Globally, aging water infrastructure is failing to keep pace with a growing population. In 2020, over two billion people lived in water-stressed areas, and more than a quarter of the global population lacked access to safely managed drinking water.

Water companies must invest smartly into industrial, digital solutions to establish water systems robust enough to cope with population growth. Such an opportunity is now emerging from technologies proven in the Oil & Gas sector, where fiber optics combined with other sensor information and real-time analytics have been successfully used to manage asset performance and integrity, and significantly reduce the time it takes to find and fix leaks.

The challenge

When managing the structural integrity and performance of their infrastructure, water utilities face three main leak challenges:

1. Leaks from sewage pipes: Sewage discharge can result in significant environmental damage and fines being levied. In one year alone, there were over 5,500 instances of raw sewage being spilt into UK coastal swimming water, getting water utilities into the headlines for all the wrong reasons. UK water companies have been fined nearly half a billion pounds over the last decade for regulatory violations, with the heaviest fines related to the known discharge of raw sewage.

2. Leaks into sewage pipes: Groundwater leaking into fractured sewage pipes can quadruple the amount of liquid that needs to be treated at the sewage works. Influx following rain can massively impact treatment capacity, resulting in contaminated water being discharged into storm water pipes, and from there, into the environment.
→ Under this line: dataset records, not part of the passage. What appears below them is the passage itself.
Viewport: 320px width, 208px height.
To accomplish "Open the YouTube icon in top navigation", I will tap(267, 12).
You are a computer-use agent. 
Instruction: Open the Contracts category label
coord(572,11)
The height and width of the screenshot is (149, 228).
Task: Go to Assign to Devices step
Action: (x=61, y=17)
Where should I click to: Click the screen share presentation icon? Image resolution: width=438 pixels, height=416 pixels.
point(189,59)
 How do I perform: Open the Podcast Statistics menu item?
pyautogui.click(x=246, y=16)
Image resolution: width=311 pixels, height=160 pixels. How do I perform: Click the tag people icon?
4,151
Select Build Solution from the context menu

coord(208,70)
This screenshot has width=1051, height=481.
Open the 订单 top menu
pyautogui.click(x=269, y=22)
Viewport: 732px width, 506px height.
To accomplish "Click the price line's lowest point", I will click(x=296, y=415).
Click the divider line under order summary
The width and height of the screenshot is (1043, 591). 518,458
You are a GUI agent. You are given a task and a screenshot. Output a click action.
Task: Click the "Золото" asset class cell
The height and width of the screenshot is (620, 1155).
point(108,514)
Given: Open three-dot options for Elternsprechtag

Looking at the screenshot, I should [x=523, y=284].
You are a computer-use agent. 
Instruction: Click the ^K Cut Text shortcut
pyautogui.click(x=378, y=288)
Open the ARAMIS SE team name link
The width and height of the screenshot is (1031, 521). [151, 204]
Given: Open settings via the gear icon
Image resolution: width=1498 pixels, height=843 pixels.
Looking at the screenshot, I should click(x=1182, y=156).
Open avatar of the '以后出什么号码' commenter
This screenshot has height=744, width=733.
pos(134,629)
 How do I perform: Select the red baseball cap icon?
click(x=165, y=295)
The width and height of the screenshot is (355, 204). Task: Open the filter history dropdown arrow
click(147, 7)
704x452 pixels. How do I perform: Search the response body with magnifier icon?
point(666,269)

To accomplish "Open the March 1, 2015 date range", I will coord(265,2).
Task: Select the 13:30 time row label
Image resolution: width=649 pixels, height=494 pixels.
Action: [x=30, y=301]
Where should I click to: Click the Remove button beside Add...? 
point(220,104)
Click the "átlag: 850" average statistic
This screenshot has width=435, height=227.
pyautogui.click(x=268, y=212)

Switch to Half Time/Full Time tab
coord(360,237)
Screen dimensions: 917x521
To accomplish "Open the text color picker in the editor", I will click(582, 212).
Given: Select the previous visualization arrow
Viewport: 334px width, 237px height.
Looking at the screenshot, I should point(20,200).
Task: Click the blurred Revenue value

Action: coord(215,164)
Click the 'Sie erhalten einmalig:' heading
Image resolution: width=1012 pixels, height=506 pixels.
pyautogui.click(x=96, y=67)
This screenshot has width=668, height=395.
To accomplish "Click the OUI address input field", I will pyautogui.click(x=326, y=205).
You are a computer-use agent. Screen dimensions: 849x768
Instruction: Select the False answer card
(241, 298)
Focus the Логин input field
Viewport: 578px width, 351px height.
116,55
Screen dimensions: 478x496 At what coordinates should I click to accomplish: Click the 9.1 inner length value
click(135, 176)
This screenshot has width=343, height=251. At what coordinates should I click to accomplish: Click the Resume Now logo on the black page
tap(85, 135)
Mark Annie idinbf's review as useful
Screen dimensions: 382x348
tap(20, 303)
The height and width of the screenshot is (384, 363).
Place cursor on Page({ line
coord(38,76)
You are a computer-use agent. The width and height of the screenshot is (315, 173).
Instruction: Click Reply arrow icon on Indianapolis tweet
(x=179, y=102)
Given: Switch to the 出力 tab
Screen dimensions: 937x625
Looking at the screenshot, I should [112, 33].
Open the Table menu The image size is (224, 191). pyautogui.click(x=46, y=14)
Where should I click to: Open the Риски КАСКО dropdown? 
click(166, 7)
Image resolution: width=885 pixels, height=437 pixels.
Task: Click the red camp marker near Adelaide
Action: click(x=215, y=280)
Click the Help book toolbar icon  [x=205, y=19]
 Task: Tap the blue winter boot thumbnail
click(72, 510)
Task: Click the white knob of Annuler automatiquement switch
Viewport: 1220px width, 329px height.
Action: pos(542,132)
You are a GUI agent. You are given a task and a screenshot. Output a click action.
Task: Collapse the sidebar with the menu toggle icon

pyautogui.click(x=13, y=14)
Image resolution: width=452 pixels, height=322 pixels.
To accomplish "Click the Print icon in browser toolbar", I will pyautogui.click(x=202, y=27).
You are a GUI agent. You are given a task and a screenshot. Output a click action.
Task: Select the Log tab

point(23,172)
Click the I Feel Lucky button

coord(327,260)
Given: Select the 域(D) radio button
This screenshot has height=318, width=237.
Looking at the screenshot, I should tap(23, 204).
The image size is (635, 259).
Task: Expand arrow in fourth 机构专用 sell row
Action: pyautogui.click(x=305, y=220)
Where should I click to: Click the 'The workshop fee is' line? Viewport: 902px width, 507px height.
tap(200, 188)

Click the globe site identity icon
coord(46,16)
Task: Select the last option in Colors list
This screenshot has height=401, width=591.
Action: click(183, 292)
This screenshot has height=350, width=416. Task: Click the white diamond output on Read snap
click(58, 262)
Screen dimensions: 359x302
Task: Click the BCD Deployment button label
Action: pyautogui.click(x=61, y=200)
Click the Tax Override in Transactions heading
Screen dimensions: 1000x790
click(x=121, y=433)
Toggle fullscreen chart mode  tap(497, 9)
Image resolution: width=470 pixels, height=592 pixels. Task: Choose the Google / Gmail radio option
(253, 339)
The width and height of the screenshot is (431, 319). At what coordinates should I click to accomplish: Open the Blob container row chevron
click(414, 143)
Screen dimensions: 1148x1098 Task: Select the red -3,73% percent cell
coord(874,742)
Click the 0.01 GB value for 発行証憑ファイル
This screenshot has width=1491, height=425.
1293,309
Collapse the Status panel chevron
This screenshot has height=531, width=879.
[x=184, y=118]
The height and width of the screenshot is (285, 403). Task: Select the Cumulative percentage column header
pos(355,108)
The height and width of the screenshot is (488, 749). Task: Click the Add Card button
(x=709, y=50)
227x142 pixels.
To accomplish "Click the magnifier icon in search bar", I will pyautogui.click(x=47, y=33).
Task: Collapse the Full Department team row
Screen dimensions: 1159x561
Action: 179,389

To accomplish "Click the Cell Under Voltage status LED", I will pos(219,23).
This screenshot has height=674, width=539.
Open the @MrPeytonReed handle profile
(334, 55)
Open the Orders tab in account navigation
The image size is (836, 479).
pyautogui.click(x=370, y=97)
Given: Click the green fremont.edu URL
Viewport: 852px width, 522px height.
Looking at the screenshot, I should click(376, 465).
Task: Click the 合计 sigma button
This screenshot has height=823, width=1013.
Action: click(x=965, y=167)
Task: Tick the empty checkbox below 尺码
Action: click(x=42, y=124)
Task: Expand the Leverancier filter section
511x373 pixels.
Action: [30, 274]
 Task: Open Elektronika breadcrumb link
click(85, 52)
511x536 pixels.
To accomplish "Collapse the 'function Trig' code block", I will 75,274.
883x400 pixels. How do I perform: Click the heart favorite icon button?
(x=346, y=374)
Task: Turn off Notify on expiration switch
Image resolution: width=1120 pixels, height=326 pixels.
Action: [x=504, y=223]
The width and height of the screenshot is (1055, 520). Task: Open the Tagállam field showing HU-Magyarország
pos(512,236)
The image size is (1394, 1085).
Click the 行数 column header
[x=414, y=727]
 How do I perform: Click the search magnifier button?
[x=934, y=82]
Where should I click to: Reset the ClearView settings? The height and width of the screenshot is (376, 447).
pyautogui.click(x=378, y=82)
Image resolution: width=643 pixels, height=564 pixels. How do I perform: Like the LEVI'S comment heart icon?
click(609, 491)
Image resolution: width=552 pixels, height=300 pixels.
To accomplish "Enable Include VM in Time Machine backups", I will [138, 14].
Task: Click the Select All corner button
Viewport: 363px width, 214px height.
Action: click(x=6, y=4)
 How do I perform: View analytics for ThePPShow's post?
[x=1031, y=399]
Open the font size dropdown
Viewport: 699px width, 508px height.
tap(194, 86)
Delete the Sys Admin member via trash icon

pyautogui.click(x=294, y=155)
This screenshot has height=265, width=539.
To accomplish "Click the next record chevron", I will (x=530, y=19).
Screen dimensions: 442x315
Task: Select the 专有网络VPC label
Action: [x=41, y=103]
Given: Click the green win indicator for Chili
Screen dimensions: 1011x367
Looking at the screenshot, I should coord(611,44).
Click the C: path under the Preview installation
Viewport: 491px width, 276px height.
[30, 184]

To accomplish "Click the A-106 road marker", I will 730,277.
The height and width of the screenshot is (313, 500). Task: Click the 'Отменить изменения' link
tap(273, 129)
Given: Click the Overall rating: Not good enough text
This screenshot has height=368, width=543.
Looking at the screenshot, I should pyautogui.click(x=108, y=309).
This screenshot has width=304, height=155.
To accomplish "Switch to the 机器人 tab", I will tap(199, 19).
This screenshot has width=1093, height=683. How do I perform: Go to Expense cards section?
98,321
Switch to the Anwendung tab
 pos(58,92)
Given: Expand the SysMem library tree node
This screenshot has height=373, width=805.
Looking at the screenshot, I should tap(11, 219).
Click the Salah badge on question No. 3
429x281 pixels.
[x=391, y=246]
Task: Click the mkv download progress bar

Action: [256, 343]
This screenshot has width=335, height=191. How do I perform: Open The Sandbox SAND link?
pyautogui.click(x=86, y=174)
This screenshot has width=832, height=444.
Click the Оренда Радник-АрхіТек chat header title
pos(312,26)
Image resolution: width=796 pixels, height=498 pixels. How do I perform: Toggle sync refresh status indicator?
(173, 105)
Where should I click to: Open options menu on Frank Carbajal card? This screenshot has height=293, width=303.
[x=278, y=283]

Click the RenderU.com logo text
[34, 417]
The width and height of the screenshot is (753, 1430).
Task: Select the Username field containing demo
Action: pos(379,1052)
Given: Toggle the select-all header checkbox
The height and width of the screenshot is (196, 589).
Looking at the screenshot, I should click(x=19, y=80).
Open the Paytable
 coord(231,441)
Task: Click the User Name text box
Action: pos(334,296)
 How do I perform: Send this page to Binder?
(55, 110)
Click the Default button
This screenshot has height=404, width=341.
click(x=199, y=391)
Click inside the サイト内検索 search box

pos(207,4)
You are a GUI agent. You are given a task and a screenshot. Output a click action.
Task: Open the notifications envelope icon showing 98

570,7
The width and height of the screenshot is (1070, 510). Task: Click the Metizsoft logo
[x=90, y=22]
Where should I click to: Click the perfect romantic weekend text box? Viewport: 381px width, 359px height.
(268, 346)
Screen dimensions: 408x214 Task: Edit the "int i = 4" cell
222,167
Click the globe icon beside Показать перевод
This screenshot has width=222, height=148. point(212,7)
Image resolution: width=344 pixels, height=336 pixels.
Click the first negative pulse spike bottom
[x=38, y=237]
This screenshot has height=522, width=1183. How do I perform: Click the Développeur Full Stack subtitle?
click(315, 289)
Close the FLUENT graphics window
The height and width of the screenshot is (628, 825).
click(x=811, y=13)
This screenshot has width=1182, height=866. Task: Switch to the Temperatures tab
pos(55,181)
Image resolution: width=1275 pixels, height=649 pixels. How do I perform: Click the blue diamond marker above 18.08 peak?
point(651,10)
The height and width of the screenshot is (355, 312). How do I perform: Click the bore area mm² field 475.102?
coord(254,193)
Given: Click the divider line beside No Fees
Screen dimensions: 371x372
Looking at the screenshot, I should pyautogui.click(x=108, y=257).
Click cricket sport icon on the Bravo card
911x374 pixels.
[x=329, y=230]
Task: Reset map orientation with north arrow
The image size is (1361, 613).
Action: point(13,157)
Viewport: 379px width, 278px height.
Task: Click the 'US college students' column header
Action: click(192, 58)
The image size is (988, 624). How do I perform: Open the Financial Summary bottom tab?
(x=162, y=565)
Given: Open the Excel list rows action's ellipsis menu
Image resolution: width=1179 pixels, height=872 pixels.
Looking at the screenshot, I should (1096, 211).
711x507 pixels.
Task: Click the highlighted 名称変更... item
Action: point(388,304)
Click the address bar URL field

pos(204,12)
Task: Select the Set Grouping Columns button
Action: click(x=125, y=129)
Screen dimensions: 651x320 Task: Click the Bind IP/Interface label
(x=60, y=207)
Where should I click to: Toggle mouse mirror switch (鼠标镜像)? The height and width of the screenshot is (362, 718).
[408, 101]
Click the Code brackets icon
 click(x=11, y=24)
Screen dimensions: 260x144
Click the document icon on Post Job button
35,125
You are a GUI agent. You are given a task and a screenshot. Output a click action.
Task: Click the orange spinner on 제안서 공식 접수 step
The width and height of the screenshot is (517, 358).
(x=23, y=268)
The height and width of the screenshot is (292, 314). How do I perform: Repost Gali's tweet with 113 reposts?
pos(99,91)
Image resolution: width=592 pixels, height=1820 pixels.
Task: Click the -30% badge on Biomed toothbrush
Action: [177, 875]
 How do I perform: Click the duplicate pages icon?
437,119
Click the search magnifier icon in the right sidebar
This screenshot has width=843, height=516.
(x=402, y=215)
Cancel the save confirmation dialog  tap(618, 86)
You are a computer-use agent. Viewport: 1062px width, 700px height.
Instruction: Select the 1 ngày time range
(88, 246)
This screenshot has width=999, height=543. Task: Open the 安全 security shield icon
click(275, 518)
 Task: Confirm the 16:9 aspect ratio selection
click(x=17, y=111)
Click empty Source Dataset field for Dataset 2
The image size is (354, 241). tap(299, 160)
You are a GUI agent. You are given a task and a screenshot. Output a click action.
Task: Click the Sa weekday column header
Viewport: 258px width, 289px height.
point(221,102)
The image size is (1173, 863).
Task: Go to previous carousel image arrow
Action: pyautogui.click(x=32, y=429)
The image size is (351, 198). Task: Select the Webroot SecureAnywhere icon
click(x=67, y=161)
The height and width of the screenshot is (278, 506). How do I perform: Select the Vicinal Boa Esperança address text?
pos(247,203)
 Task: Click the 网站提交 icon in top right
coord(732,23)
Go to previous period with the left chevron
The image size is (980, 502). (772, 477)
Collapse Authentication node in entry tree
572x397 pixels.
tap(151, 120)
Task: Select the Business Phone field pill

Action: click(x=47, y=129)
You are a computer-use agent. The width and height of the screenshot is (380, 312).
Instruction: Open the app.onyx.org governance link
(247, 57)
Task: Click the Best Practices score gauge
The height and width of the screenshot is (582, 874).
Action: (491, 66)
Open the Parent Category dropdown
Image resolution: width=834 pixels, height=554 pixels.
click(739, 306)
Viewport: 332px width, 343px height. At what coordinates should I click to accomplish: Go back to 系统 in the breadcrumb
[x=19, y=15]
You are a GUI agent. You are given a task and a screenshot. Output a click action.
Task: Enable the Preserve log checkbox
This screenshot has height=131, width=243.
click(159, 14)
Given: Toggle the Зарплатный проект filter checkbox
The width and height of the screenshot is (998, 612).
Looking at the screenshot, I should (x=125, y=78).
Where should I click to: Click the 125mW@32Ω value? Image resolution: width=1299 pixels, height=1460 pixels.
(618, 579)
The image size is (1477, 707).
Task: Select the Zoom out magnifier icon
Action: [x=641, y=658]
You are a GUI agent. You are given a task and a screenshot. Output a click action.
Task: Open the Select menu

3. Leaks in water supply pipes: Damaged infrastructure can lead to increased CAPEX and OPEX costs. UK water companies spent over £4.3 billion between 2020 and 2021 on important infrastructure investment. Leaks from untreated wastewater pipes, high in nitrates and phosphates, can enter natural waterways and unbalance delicate marine and terrestrial ecosystems, threatening biodiversity and food sources.

As a result of these pressures, water utilities are spending heavily on leak remediation. However, traditional leakage prevention methods have been unable to tackle these problems effectively, driving increased demand for scalable solutions that enable targeted infrastructure maintenance.

The opportunity

Fiber optic sensing systems have long been used in Oil & Gas to provide insights from production systems, addressing similar challenges with pinpointing leaks. The technology is enhanced by its combination with cloud-based, real-time data processing software and analytics, which unlock near instantaneous visibility of underground motion, from fluids or solids, enabling operators to take fast and effective remedial action to address leaks.

The UK’s aging water infrastructure does not have bespoke fiber installed for leak detection. However, there are technologies available to enable ‘on demand’ intervention approaches that can accurately and efficiently isolate leaks. There is also technology available to take advantage of nearby existing fiber cables (dark fiber) for permanent leak detection.

Traditional intervention approaches have proven impractical, as fiber optic cables can easily become lodged in sewage and water pipes. More recently, advances in cable design and deployment have unlocked new opportunities to monitor water and wastewater pipelines using fiber. The global water system is now primed for a revolution in real-time leak detection that will deliver reduced operational costs, increase energy efficiency, and minimize water waste.

In the near future, water companies will be able to install fiber optic cables more efficiently and cost-effectively, and utilize data analytics platforms to gain unprecedented operational visibility across the complete length of the pipe, allowing them to monitor flow behavior and volumes, and accurately detect leaks. Undetected leaks, and the damage and costs they bring, will become a thing of the past.